DHS data is used as the basis for creating partition maps for each country based on the location of clusters. 

<pre style="font-family: monospace;">
./GIS-Image-Stack-Processing
    /AOI/
        Partitions/
            <span style="color: blue;">all.json</span> 
            <span style="color: blue;">train.json</span> 
            <span style="color: blue;">valid.json</span> 
            PK/
                PK_all.json
                PK_train.json
                PK_valid.json
            TD/
                TD_all.json
                TD_train.json
                TD_valid.json   

</pre>

In [1]:
import os
import sys
import json
from collections import defaultdict

In [2]:
PRT_ROOT = './GIS-Image-Stack-Processing/AOI/Partitions'

AOI_LIST = ['AM', 'MA', 'MB', 'ML', 'MR', 'NI', 'PK', 'SN', 'TD']

## Combine Partition Maps

In [3]:
def count_total_clusters(data):
    total_clusters = 0
    for aoi, clusters in data.items():
        total_clusters += len(clusters)
    return total_clusters

def combine_partition_maps(directory, subfolders=None):
    
    # Dictionary to hold combined data: keys are 'train', 'valid', 'all'
    combined_partitions = defaultdict(dict)

    # If a list of subfolders is provided, use it; otherwise, scan all subfolders
    if subfolders is None:
        subfolders = os.listdir(directory)
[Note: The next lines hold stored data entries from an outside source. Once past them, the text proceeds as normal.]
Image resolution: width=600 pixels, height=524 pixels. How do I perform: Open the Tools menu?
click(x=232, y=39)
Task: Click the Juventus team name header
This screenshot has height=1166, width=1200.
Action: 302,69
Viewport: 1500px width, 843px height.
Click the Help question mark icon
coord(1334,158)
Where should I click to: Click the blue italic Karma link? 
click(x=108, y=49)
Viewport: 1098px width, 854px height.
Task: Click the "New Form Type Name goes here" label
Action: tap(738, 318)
    # Traverse each subdirectory within the specified or main directory
    for subfolder in subfolders:
        
        subfolder_path = os.path.join(directory, subfolder)
        if os.path.isdir(subfolder_path):  # Ensure it is a directory
           
            # Scan the subfolder for JSON files
            for filename in os.listdir(subfolder_path):
                
                if filename.endswith('.json') and ('_train.json' in filename or '_valid.json' in filename or '_all.json' in filename):
                    partition_type = filename.split('_')[-1].replace('.json', '')  # Extract 'train', 'valid', or 'all'
                    country_code = filename.split('_')[0]  # Extract country code like 'PK', 'TD'

                    # Load the JSON data from the file
                    file_path = os.path.join(subfolder_path, filename)
                    with open(file_path, 'r') as file:
                        data = json.load(file)
                    
                    # Add this data to the corresponding part in the combined dictionary
                    if country_code in data:
                        combined_partitions[partition_type].update(data)
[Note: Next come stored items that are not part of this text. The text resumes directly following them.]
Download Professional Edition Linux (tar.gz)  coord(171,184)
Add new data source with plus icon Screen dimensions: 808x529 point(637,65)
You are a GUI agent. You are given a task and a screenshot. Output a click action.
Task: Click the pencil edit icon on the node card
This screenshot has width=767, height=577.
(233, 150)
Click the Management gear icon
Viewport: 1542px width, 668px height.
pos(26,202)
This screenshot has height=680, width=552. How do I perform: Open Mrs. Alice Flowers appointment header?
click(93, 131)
    # Write out the combined data to new JSON files and print the total number of clusters
    for partition_type, data in combined_partitions.items():
        
        output_path = os.path.join(directory, f"{partition_type}.json")
        
        # Save the combined data to the output file
        with open(output_path, 'w') as file:
            json.dump(data, file, indent=4)
        
        # Count the total number of clusters across all AOIs
        total_clusters = count_total_clusters(data)
        print(f"Combined {partition_type} partition map saved to {output_path} with {total_clusters} total clusters across all AOIs")


In [4]:
combine_partition_maps(PRT_ROOT, AOI_LIST)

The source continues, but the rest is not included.